**Source extract:**

Typical Sinterklaas candy is the first letter of the child's name made out of chocolate, chocolate coins, a figurine of Sinterklaas made out of chocolate and wrapped in painted aluminium foil, and coloured marzipan shaped into fruit, an animal or some other object.
Children are told that Black Pete enters the house through the chimney, which also explains his black face and hands, and would leave a bundle of sticks (roe) or a small bag with salt in the shoe instead of candy when the child had been bad.

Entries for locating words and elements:
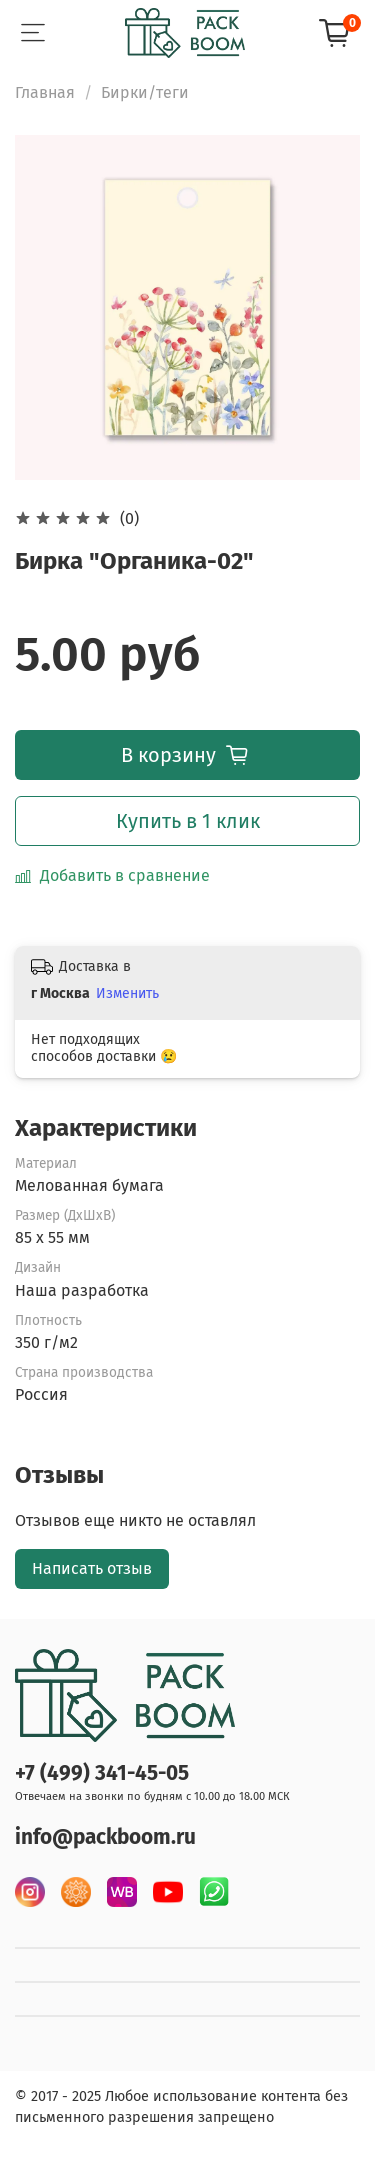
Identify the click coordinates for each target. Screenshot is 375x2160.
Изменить (127, 993)
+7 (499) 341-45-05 (102, 1773)
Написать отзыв (92, 1568)
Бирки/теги (145, 92)
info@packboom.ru (105, 1837)
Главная (45, 92)
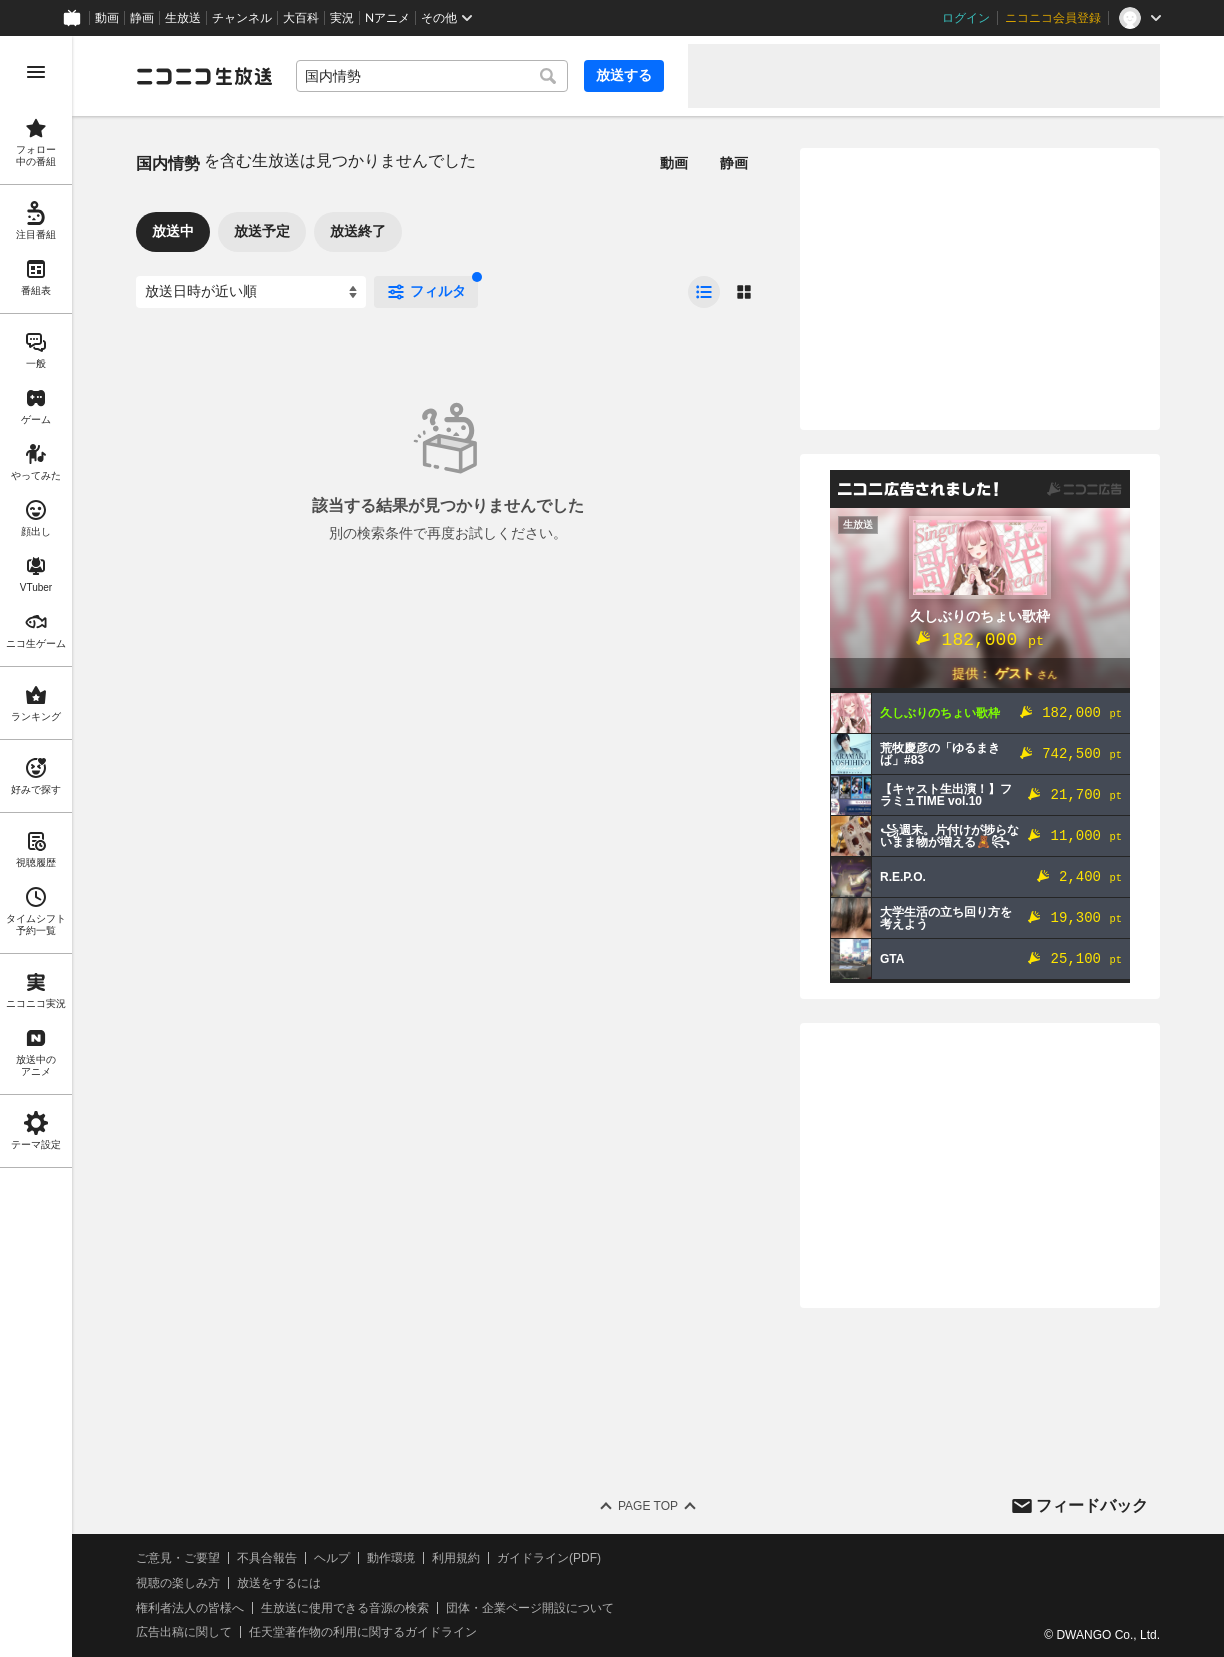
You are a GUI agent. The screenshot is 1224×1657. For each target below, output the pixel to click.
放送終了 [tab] (358, 231)
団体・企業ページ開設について (530, 1608)
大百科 (301, 18)
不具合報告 (267, 1558)
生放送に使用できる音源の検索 (345, 1608)
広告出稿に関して (184, 1632)
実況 (342, 18)
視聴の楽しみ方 (178, 1583)
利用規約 (456, 1558)
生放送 (183, 18)
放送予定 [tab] (262, 231)
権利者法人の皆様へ (190, 1608)
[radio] (704, 292)
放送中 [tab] (173, 231)
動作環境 (391, 1558)
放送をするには (279, 1583)
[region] (36, 846)
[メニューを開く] (36, 72)
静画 (142, 18)
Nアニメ (387, 18)
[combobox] (432, 76)
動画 (107, 18)
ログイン (966, 18)
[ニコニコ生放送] (204, 76)
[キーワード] (432, 76)
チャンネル (242, 18)
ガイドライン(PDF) (549, 1558)
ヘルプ (332, 1558)
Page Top (648, 1506)
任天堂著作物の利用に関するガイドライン (363, 1632)
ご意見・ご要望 (178, 1558)
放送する (624, 75)
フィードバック (1092, 1505)
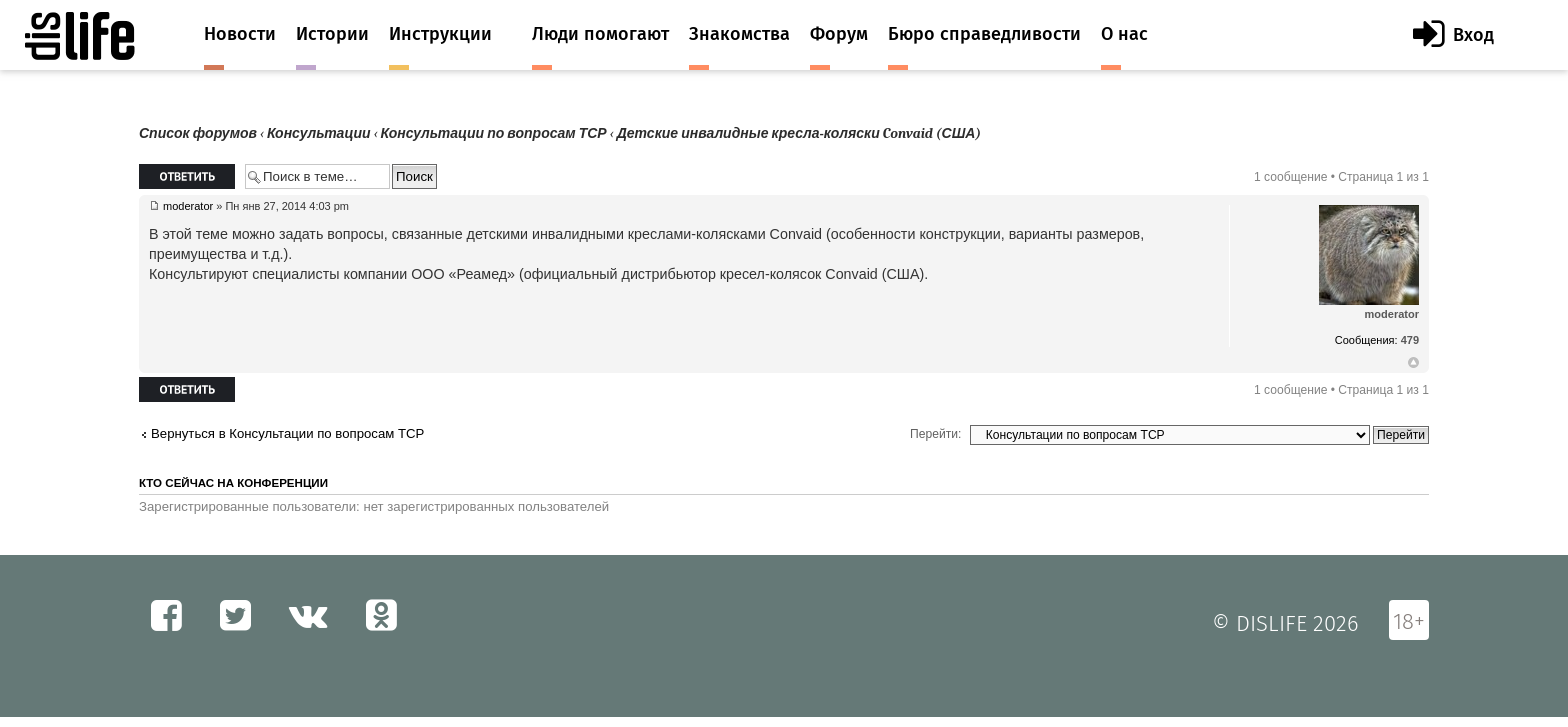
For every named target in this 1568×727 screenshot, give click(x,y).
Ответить (187, 176)
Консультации (319, 133)
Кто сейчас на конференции (233, 483)
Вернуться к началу (1413, 363)
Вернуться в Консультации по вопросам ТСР (287, 433)
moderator (188, 206)
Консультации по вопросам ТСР (494, 133)
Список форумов (198, 133)
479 (1410, 340)
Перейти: (935, 434)
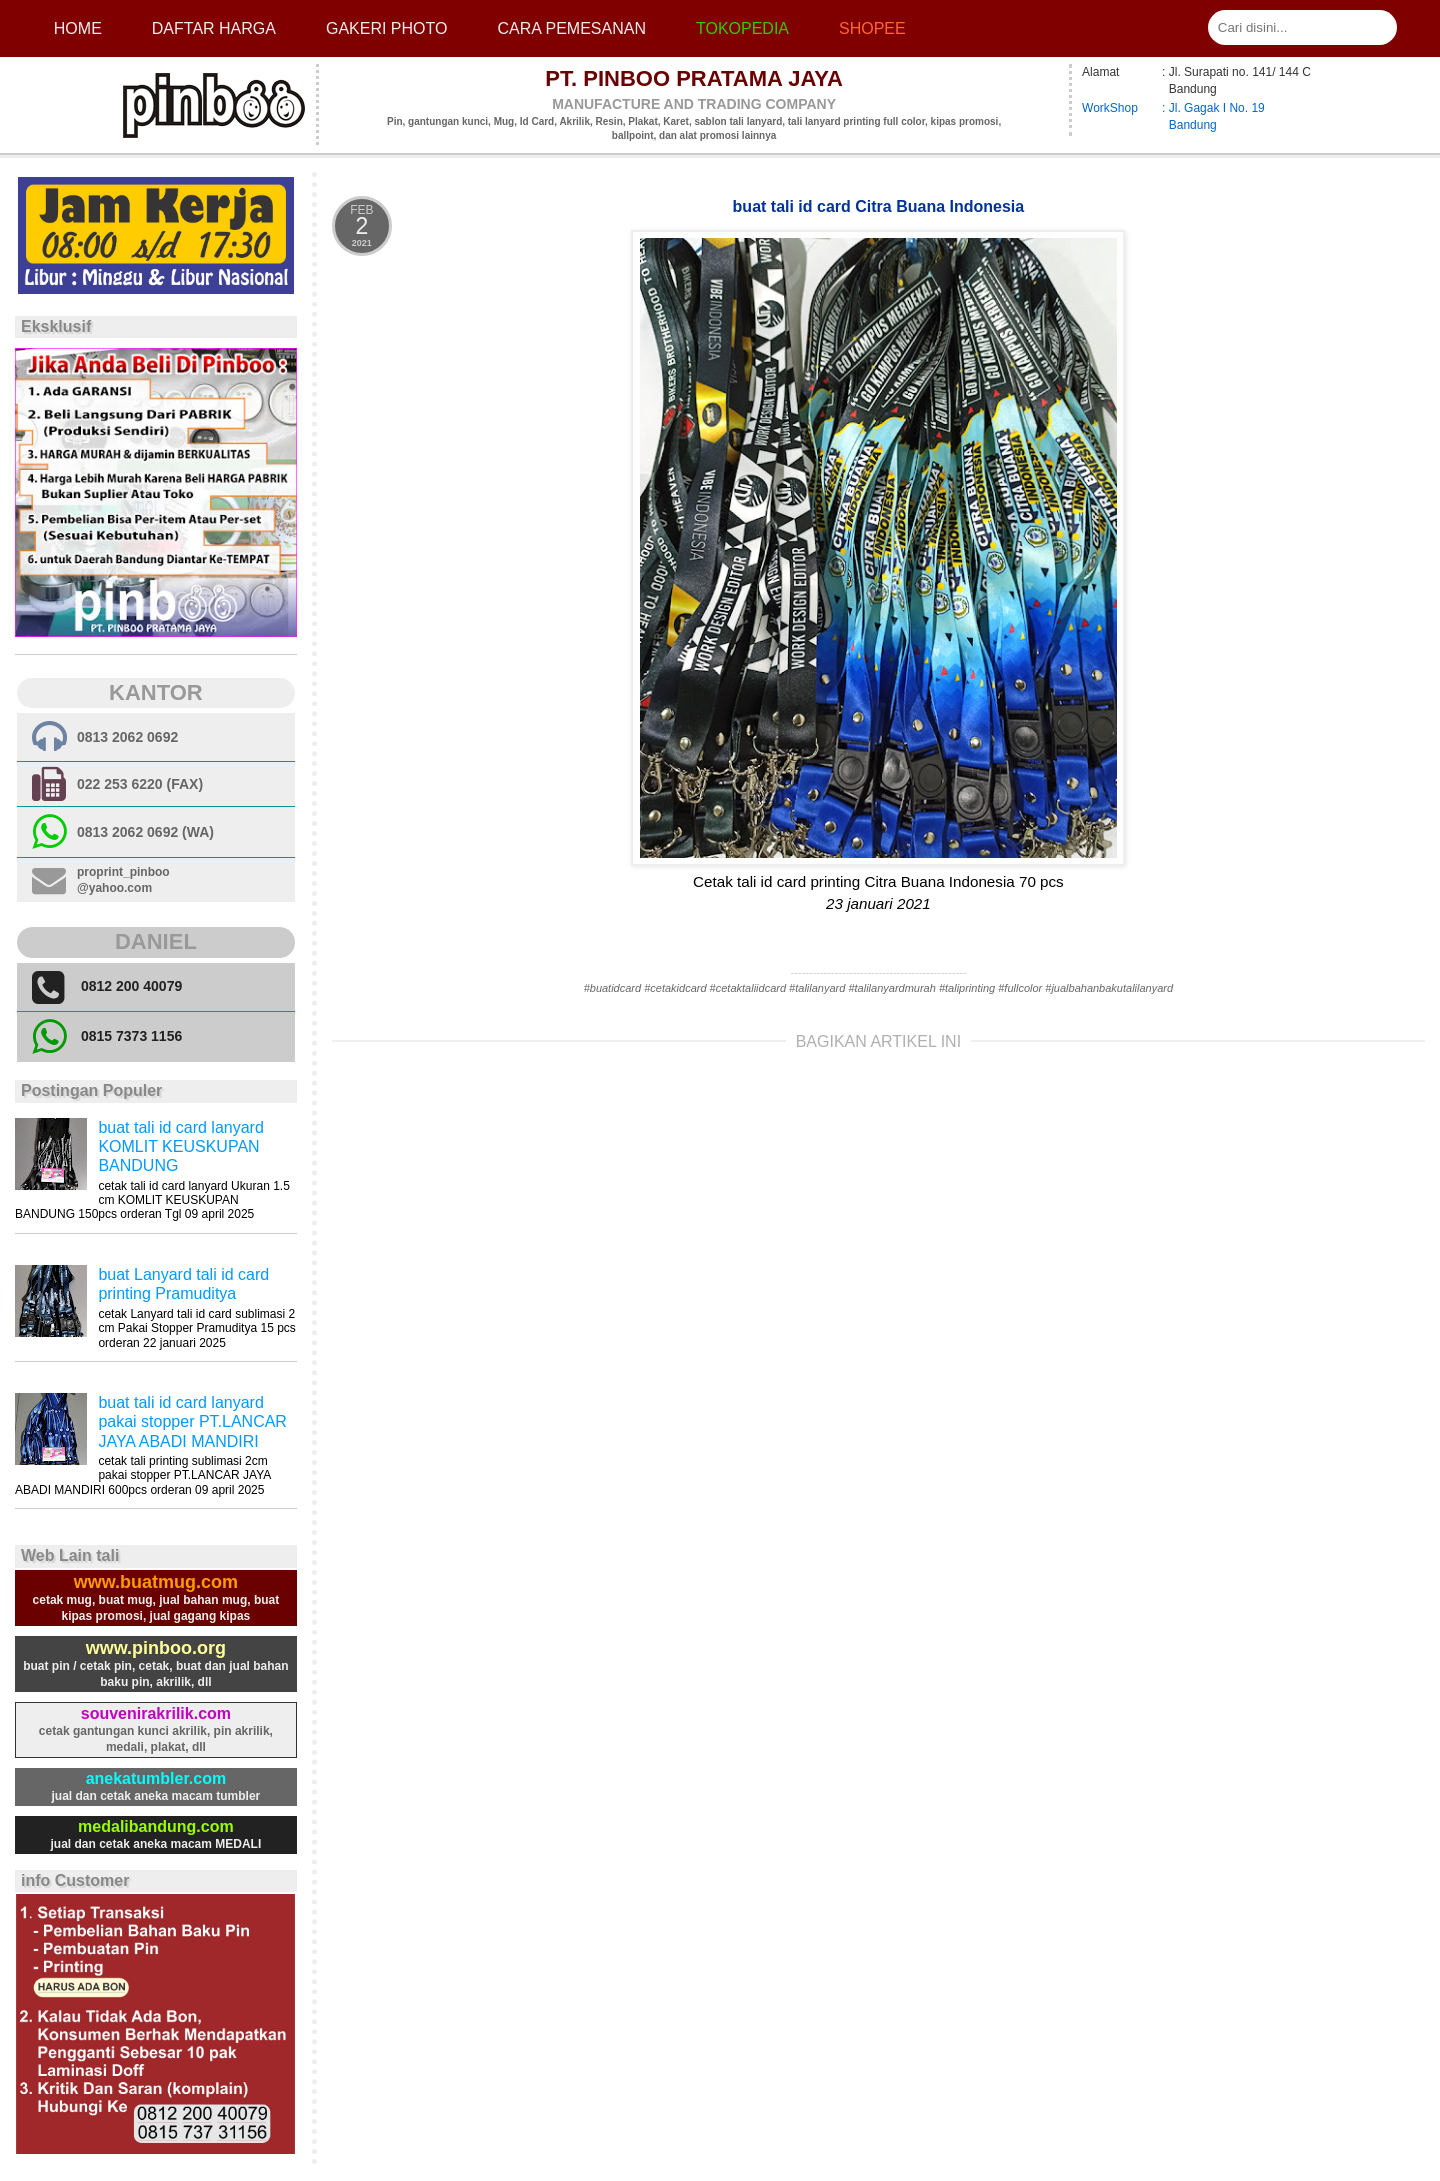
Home (78, 28)
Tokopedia (742, 28)
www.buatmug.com (156, 1582)
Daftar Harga (214, 28)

**Requirements:**
• 1. Answer these questions from the Sinterklaas passage:
(a) Which letter is made out of chocolate as typical Sinterklaas candy?
(b) Into what is the coloured marzipan shaped?
(c) What would Black Pete leave in the shoe instead of candy when the child had been bad?
• 2. From the Sinterklaas passage, return the part that opens with the words containing "Typical Sinterklaas candy" and closes with "had been bad.", copied word for word.

**Written answers:**
• 1.
(a) The first letter of the child's name.
(b) Fruit, an animal or some other object.
(c) A bundle of sticks (roe) or a small bag with salt.

• 2.
Typical Sinterklaas candy is the first letter of the child's name made out of chocolate, chocolate coins, a figurine of Sinterklaas made out of chocolate and wrapped in painted aluminium foil, and coloured marzipan shaped into fruit, an animal or some other object.
Children are told that Black Pete enters the house through the chimney, which also explains his black face and hands, and would leave a bundle of sticks (roe) or a small bag with salt in the shoe instead of candy when the child had been bad.